Whether a tidal volume of 6 mL/kg PBW and an end-inspiratory plateau pressure less than 30 cm H2O are optimally lung-protective are unproven to the satisfaction of some, and are likely to remain so for awhile. However, given the findings of the ARDSNet study1 and others4 that low tidal volumes and distending pressures improve outcomes, the onus in 2006 is on any clinician who does not manage ALI/ARDS patients this way to demonstrate otherwise. Unawareness of current standards, and failure to recognize ALI/ARDS when it is present in one’s patients, is hard to defend when lives are at stake.
References
- The Acute Respiratory Distress Syndrome Network: Ventilation with lower tidal volumes as compared with traditional tidal volumes for acute lung injury and the acute respiratory distress syndrome.
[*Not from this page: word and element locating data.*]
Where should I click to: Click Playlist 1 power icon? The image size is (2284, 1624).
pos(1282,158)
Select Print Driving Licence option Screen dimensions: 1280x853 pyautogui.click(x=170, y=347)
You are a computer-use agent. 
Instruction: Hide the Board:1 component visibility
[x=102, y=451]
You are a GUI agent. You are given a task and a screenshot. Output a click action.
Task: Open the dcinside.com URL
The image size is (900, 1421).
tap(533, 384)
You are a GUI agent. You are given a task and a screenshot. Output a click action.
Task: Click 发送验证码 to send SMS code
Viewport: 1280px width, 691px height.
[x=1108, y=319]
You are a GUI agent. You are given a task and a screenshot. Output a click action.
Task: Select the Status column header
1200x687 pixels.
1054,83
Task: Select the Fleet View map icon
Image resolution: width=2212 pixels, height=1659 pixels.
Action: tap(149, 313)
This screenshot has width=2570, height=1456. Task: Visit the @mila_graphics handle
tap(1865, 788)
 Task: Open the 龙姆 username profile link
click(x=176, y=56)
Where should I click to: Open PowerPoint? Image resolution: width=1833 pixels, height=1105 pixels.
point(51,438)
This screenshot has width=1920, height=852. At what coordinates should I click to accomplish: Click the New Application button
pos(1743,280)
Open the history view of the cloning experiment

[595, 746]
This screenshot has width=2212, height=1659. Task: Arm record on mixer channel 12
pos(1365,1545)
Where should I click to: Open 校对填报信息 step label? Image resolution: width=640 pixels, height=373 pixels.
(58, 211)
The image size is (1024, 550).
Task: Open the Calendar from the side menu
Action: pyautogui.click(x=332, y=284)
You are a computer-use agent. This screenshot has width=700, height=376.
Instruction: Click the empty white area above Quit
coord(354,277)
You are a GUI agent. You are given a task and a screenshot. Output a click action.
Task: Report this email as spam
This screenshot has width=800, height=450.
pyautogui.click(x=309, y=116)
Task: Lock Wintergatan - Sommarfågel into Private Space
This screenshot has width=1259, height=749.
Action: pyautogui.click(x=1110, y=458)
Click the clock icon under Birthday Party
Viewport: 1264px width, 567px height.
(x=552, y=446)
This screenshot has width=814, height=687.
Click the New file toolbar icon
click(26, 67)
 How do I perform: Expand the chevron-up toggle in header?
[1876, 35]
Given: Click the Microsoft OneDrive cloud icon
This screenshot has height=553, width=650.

N Engl J Med. 2000;342:1301-1308.
- Young M. Tidal volumes used in acute lung injury: Why the persistent gap between intended and actual clinical behavior? Crit Care Med. 2006;34:543-544.
- Rubenfeld GD, et al. Barriers to providing lung-protective ventilation to patients with acute lung injury. Crit Care Med. 2004;32:1289-1293.
- Amato MBP, et al. Effect of a protective-ventilation strategy on mortality in the acute respiratory distress syndrome. N Engl J Med. 1998;338:347-354.